Notons que cette firme comprend une autre usine installée à une centaine de mètres de la maison mère, propriété commune de plusieurs imprimeurs français et qui est consacrée à la fabrication de l’héliogravure. Elle élève sur trois étages une silhouette également nette et élégante, conçue sur le principe de l’architecture de rapport. Ses ateliers les plus importants qui soient, à l’heure actuelle, en France, réunissent rotatives à papier continu et peuvent tirer les plus grands formats.
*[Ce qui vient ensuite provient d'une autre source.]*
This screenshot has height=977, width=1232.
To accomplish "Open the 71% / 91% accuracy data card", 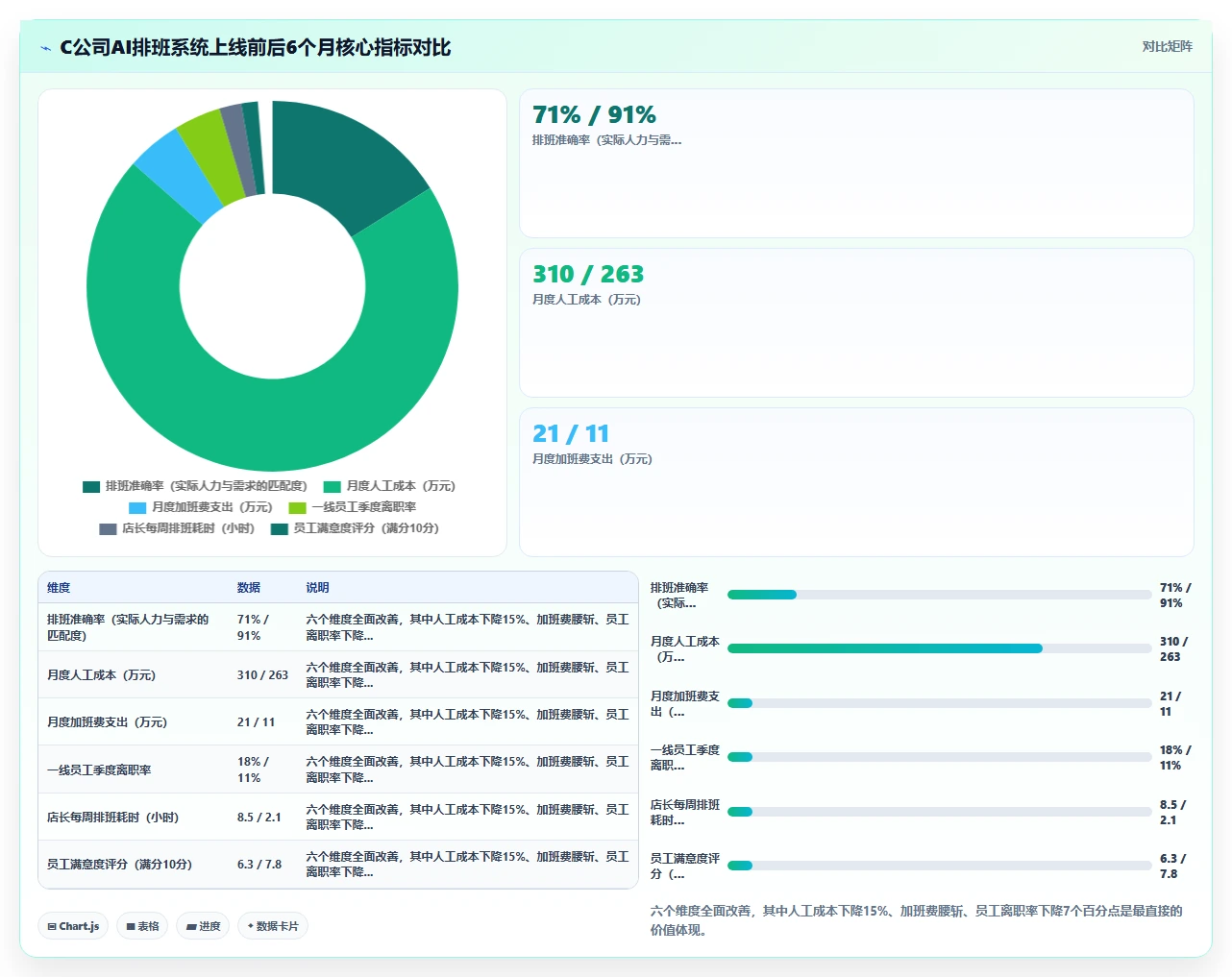I will tap(856, 163).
Telle est cette grande entreprise qui exécute les travaux les plus variés, les plus importants comme les plus modestes, qui imprime dans des ateliers spécialisés tous les travaux réclamés par l’impression publicitaire les catalogues, les tracts, les tableaux-réclame ; tous les périodiques, depuis les éditions de luxe à tirage limité jusqu’aux périodiques de grande diffusion, tous les livres illustrés ou non ; tous les enveloppages, étiquettes, boîtes pliantes, boîtes à cigarettes, étuis à chocolat ; les papiers fiduciaires, actions, obligations, etc.
Une grande entreprise française.
Il existe une photographie légendée « Imprimerie Hélios-Archereau Façade sur la rue Archer. Photo Schal », mais je n’ai pu la récupérer. En lieu et place, cet article est illustré par des clichés datant d’environ 1935, issus de la Bibliothèque historique de la Ville de Paris : « Impression du journal « Toute l’édition » à l’imprimerie Georges Lang, rue Curial, n° 11 à 15. Ouvriers au travail sur diverses machines et cycliste livrant les liasses de journaux. » par l’artiste Jean Roubier (1896-1981).